Last Friday I got my first taste of empty-nest syndrome as a single mother. I thought I would be prepared for the magnitude of the impact. I was mistaken. My brokenness registered 11 on the Richter scale of riven hearts.
When I dropped my son Josh off at the airport that day so he could start his new college semester, he gave me a lingering hug. An “I love you, Mom” embrace that echoed in my brain for many miles on my return trip northward. On my drive to the new digs I now call home. Nothing could have been sweeter. Nothing could have been sadder.
As I gripped the steering wheel in utter anguish, my plans transformed before my eyes. Upon exiting the airport I had intended to head to a ritzy mall that would be quite a bit out of my way. We have no such galleria near where I live and I wanted to experience retail therapy at its ultimate. But my heart wasn’t in it. Nor was my pocketbook. No item I could buy at Nordstrom’s would compensate for the emptiness, the void in my heart.
Instead, on the way back home I dropped into a blue-collar shopping mall I had never visited. One with totally predictable, mundane stores. To take my mind off my troubles and not return to an empty apartment, one that had been filled for over a week with the comforting sounds of a young man typing on his laptop, texting or conversing with his girlfriend, I determined only to window shop. I decided that purchasing items in a frenzy of retail madness would be counterproductive. After all, I’ve been decluttering ever since I moved to my apartment and don’t need yet another household convenience. My closets and storage unit are filled to the brim with items to benefit the American Cancer Society, Good Will, the Salvation Army and our local ARC group. Why fill up the shelves again with stuff that will end up in a similar heap–or, worse, a dumpster?
In the end I broke down and bought a single blouse on sale at an anchor store, a top to compliment my new post-traumatic-stress figure. After that, I passed the time walking and talking to a good friend on my cell until darkness crept in through the mall doors. It was time to venture home. I arrived at my destination in time to borrow some movies from our clubhouse and watch a thriller to distract my mind.
The next day, yesterday, I decided to run. The day promised to be picture perfect. I had taken a run a few days before, giving myself time to recover after my New Year’s fast of three days. That first run of the new year was a jog. When my son asked me how long I run when I go out, I told him 35 minutes. That amount of time seemed decent, allowing me enough minutes to loop through a safe residential neighborhood, if not quite make it to a nearby park.
But his question challenged me. Having run a 5K back in May for a charity fundraiser, I wondered if I could still sustain prolonged running after the fast and all the stress I’d been through since that time.
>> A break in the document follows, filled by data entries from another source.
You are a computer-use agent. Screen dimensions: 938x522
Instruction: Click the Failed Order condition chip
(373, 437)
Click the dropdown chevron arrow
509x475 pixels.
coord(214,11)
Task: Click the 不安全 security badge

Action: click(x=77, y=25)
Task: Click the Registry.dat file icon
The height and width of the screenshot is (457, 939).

There was only one way to find out. I donned my running shoes and disappeared into the afternoon sun, planning to take 40 minutes or so to run to the park and then walk the rest of the way back. But my legs just kept churning. They kept moving in a forward direction. Upon reaching the park I sprinted along a creek until I located the first bridge across, probably two miles from where I had started. My intention was to stop at the bridge and walk the distance back. But my plans changed once again: I ran over the bridge and did the return, always knowing I could stop and walk whenever I wanted. Yet my legs just kept going forward. And I ran all the way home.
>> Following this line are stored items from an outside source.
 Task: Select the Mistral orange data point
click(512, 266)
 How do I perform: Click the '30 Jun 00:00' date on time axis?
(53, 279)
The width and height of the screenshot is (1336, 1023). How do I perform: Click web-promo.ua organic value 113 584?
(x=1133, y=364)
The total round-trip time? One hour.
Now one hour may not sound like much to seasoned runners, those half-marathoners and marathoners–or even 10K runners–who don’t blink an eye at running for at least two hours straight. But for me, a two-time breast cancer survivor with arm lymphedema who has sprained her ankles about four times and had chest pain from stress several months ago and a three-day fast a few days earlier, it bordered on a miracle. And it took away all the empty-nest pain, with no accompanying chest pain.
During the whole time I ran I could feel Josh’s presence. I could hear his voice egging me on: “You can do it, Mom. I know you can.” And because he was there, I kept up the pace. My sadness departed like a bad dream from which I had just awoken.
This morning I opened my eyes refreshed, with no soreness from the day before. I embraced the day, ready to resume life again as a single woman, but not alone. Friends and relatives stand at the ready to infuse me with their kindnesses. I look forward to spending next weekend in Napa Valley with my cousins whom I haven’t seen for several years. Life is good. The wrecked train has been repaired and transformed into a lean, mean machine.
And that’s the way we breast cancer survivors often see it: our ravaged bodies are slowly transformed into something different, and perhaps something more confident, more courageous, more daring. As the “little Jan that could,” I know I might get derailed again, but I won’t get impaled. That’s the goal, anyway.
How about you? Have you experienced empty-nest syndrome? If so, has it subsided and does it come up again with each visit? Have you done anything to ease the pain?